# 2d-Spiel Licht



## Triton171 (30. Nov 2015)

Hey Leute,
ich bin gerade dabei, in Java ein kleines 2d Spiel zu programmieren. Ich will jetzt Lichter hinzufügen, weiß aber nicht, wie ich das realisieren soll. Könnt ihr mir da helfen (gerne auch ein Link zu einem Tutorial).
PS: Bei Google habe ich schon ein bisschen gesucht, aber nichts gefunden
LG Triton


----------



## Major_Sauce (30. Nov 2015)

Nabend,

kommtganz darauf an wie du das gemacht hast und wie die Ansicht ist.
Sidescroller wird ein bisschen schwieriger als isometrisch.
Am einfachsten wäre es wohl, einen Gelben (Oder weißen) Shader drüber zu legen.
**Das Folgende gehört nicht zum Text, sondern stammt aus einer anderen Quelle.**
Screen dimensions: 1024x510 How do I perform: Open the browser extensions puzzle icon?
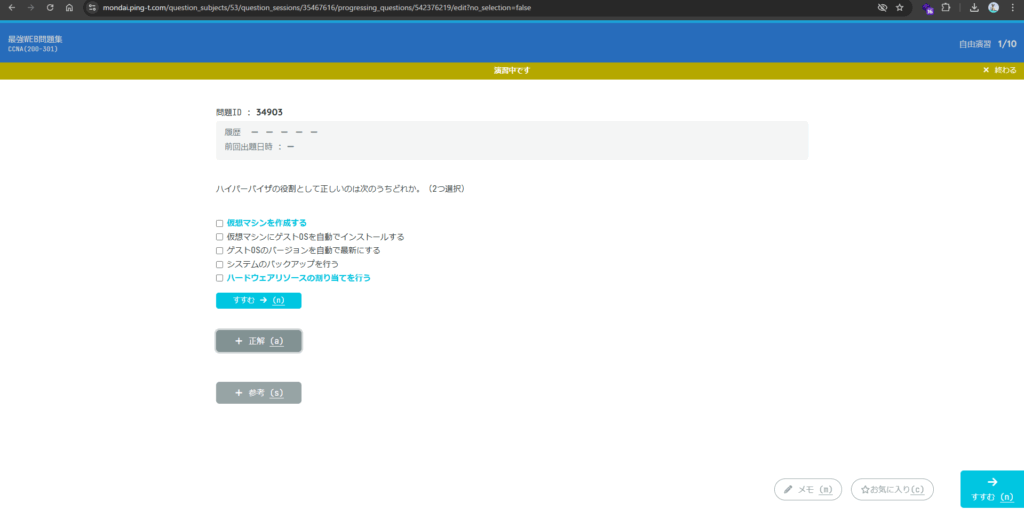(945, 7)
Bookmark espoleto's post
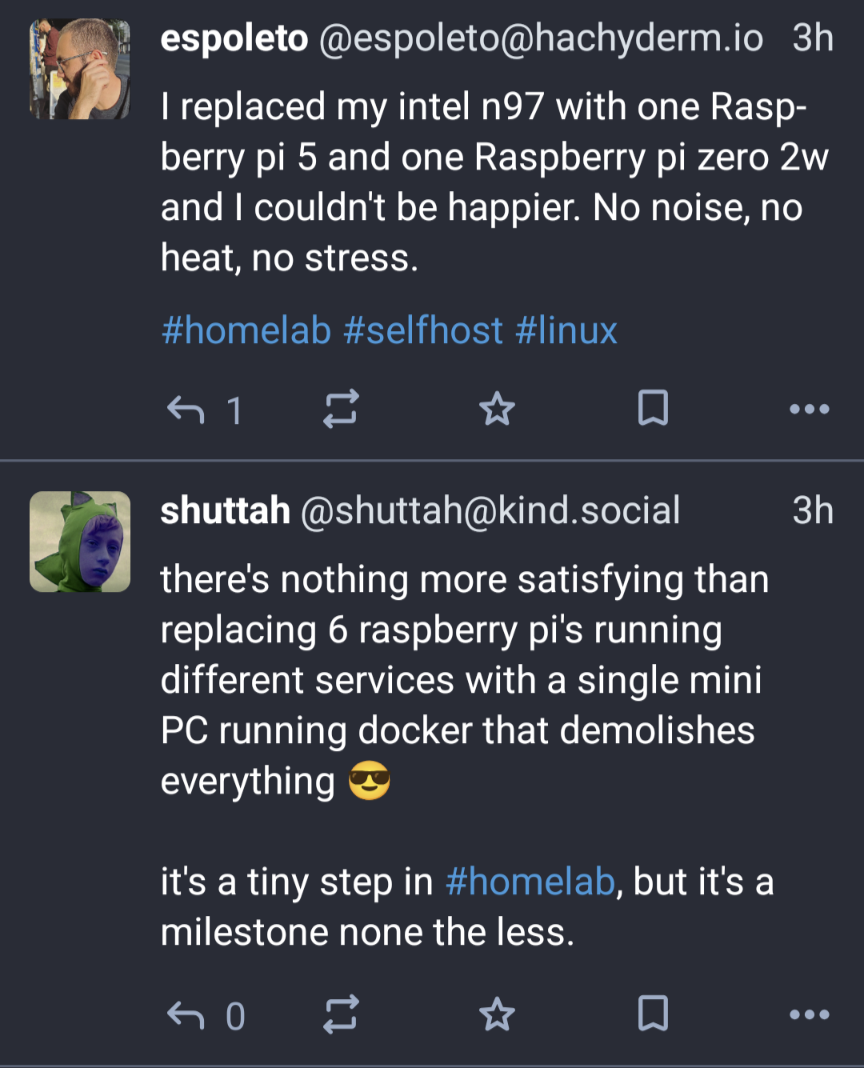864x1068 pixels. point(652,409)
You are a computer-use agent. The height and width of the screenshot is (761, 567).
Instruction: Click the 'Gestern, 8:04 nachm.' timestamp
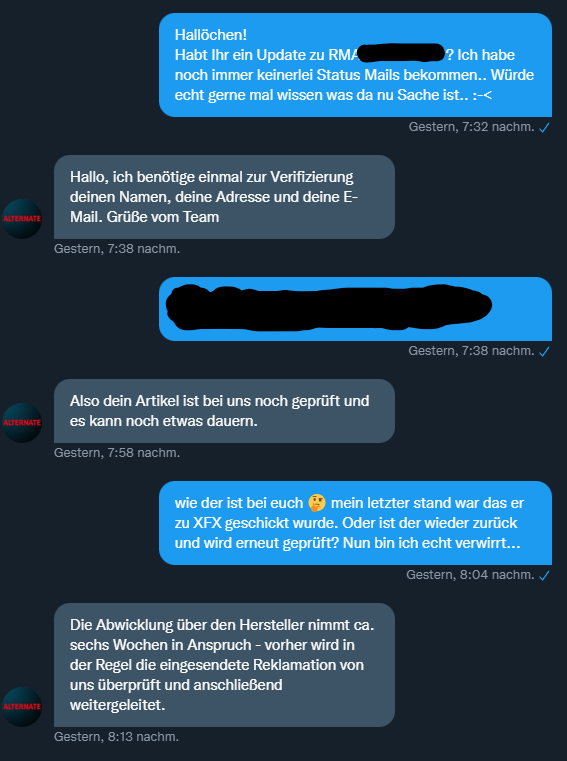[470, 575]
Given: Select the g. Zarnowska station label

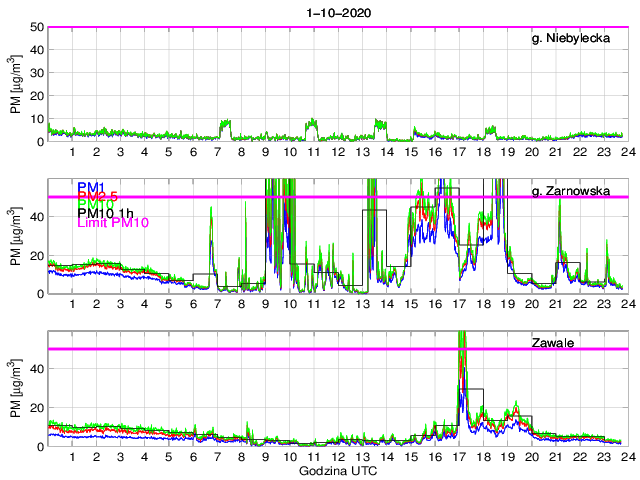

Kommt aber ganz drauf an ob du eine Engine benutz oder nicht, welche Ansicht das Spiel hat ect.

mfg Major


----------



## Triton171 (30. Nov 2015)

Danke schon mal für die schnelle Antwort 
Das Spiel ist ein Sidescroller und ich benutze keine Engine.
Meinst du mit dem Shader drüberlegen, dass man eine durchscheinende gelbe Textur hat und die dann vor das Spiel zeichnet? Sieht das dann auch realistisch aus?
LG Triton


----------



## Major_Sauce (30. Nov 2015)

Nabend, 

"realistisch" wird ein Sidescroller sowieso nicht aussehen 
Kommt nun drauf an ob du denn auch Schatten und so ein Gedöns haben willst.
Wenn ja, dann wird das kompliziert. Wenn nein, kannst du dir einfach ne lightmap oder ähnliches basteln.
Bei einer Lightmap wäre es interessant ob du eine feste Welt hast, oder ob diese generiert wird.

mfg Major


----------



## Triton171 (30. Nov 2015)

Ne, Schatten brauche ich nicht. Das Licht sollte nur nicht durch Wände hindurchgehen. Die Level werden zwar nicht generiert, es gibt aber einen Leveleditor, der dann auch für alle nutzbar sein soll.
LG Triton


----------



## Major_Sauce (30. Nov 2015)

Naja, wenns schon nen editor gibt, mach einfach ne möglichkeit orte zu definieren wo licht hinkommt. Über alles andere legst du dann eine graue maske, fertig


----------